Welcome to Gerontology!

Gerontology is the systematic study of aging and the aging process. We will specifically be studying social gerontology, which is the multidisciplinary study of the biological, psychological, and social aspects of aging. This approach explores aging from the perspective of the individual and social system.
The number of older adults is growing rapidly and will continue for decades. With these changes there are many job opportunities and a need to better understand aging. Here are some reasons to study aging/gerontology, according to the Association for Gerontology in Higher Education (AGHE):

1.The field is stimulating and challenging, reflecting people's different experiences, needs, resources, and abilities.

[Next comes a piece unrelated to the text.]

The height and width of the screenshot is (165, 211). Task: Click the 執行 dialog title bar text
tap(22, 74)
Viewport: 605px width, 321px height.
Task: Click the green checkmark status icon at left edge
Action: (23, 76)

2. There is satisfaction in addressing the challenges of those who are growing older.
3. Jobs can involve working with healthy elders as well as those who need more assistance.
4. Opportunities abound for innovative ideas and creative programs and products.
5. The field is multidisciplinary, with opportunities to work with professionals from other disciplines as well as family caregivers.
6. People who work in the field of aging can positively influence agencies and organizations serving older persons.
7. Studying gerontology also provides a perspective and insight into one's own aging process and that of family members (AGHE, 2014).